383 Joint Polar Satellite System 1 (JPSS-1) Visible Infrared Imaging Radiometer Suite Instrument (VIIRS) Performance, Comparisons to Suomi National Polar-Orbiting Partnership (SNPP) VIIRS Performance, and Impacts to EDRs

Monday, 11 January 2016
Janna Feeley, The Aerospace Corporation, El Segundo, CA

The Joint Polar Satellite System (JPSS) is the next generation of low earth-orbiting, environmental satellites, comprised of a series of satellites that provide data that are disseminated to the customer and user community for integration into a multitude of applications, including forecasting, military applications, and climate studies. To ensure adequate instrument performance to meet the needs of these applications, each of the JPSS instruments undergoes a rigorous prelaunch environmental and thermal vacuum test campaign. The prelaunch test campaigns for the instruments on-board the second satellite in the JPSS suite, JPSS-1, are underway. The focus of this paper will be the JPSS-1 Visible Infrared Imaging Radiometer Suite (VIIRS), built by Raytheon Space and Airborne Systems in El, Segundo, CA. The JPSS-1 VIIRS prelaunch, instrument-level test campaign was completed in February 2015, and expected performance is well characterized.

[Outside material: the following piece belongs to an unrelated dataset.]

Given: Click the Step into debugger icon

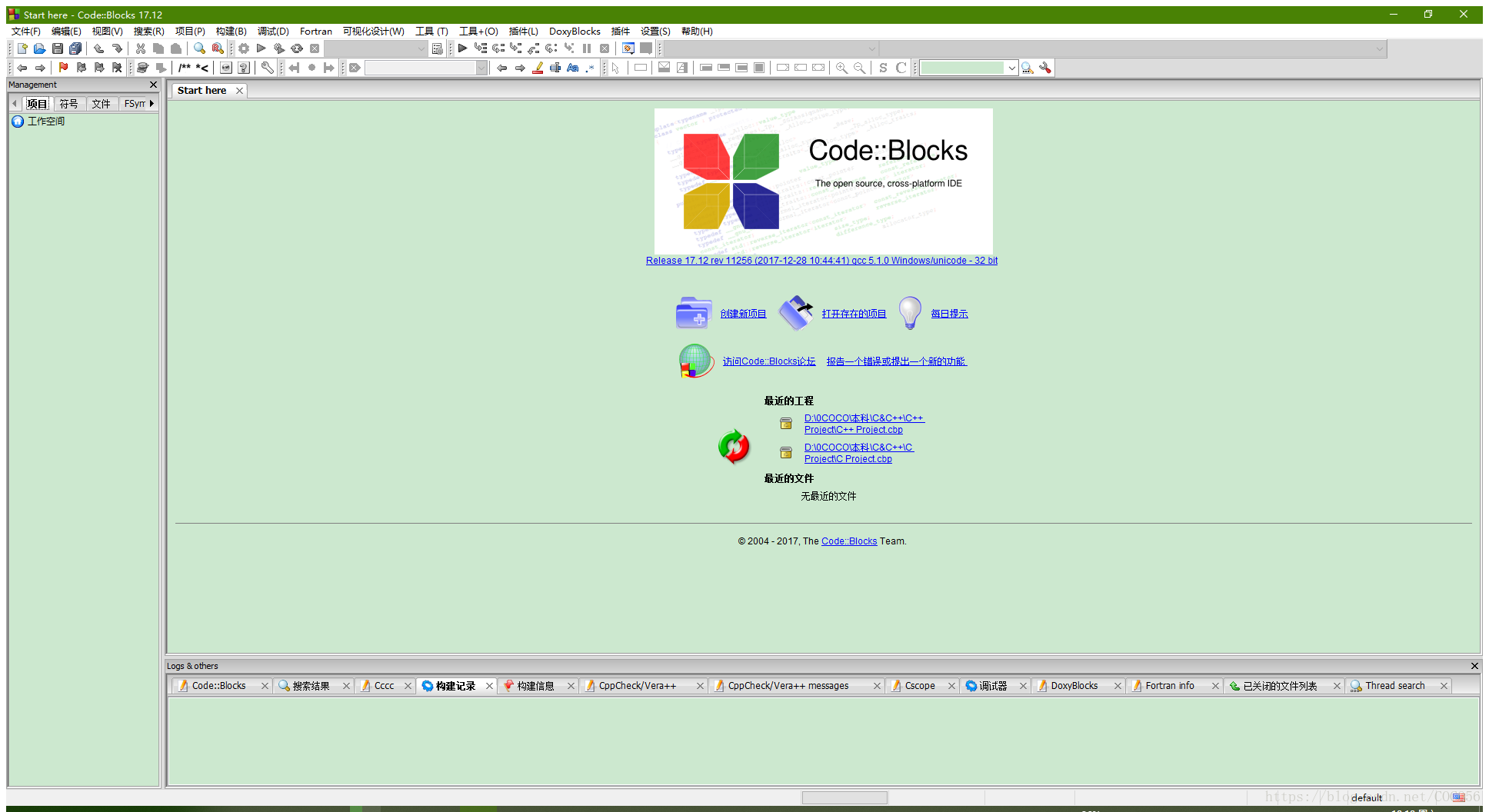Looking at the screenshot, I should 515,48.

VIIRS has 22 bands: 14 reflective solar bands (RSBs), 7 thermal emissive bands (TEBs) and a day-night band (DNB). The RSBs include 11 moderate bands (M-bands) at a resolution of 742 m and 3 imaging band (I-bands) at 371 m, and cover the spectral wavelengths between 0.412 to 2.25 μm. The TEBs include 5 M-bands and 2 I-bands, covering spectral wavelengths between 3.7 μm and 12.013 μm. The calibrated SDRs for these bands are used in downstream processing to generate Environmental Data Records (EDRs), including Ocean Color/Chlorophyll, Sea Surface Temperature, Active Fires, and atmospheric properties. EDR data quality depends on accurate radiometric, spatial, and spectral calibration, as well as accurate polarization sensitivity characterization. Each of these has been assessed prelaunch for JPSS-1, and results have yielded both expected and unexpected differences in the JPSS-1 VIIRS performance, as compared to SNPP.

This paper will highlight a subset of the deltas between the SNPP and JPSS-1 VIIRS instrument performance. Specifically, it will compare RSB polarization sensitivity uncertainty, TEB detector noise, and the frequency of expected occurrences of saturation rollover in a subset of RSB and TEB bands. Further, this paper will discuss expected impacts to Ocean Color, Sea Surface Temperature, Active Fires, and Cloud EDR. Finally it will discuss potential mitigation approaches for each of these artifacts, which may be implemented in the post-launch JPSS-1 calibration/validation phase.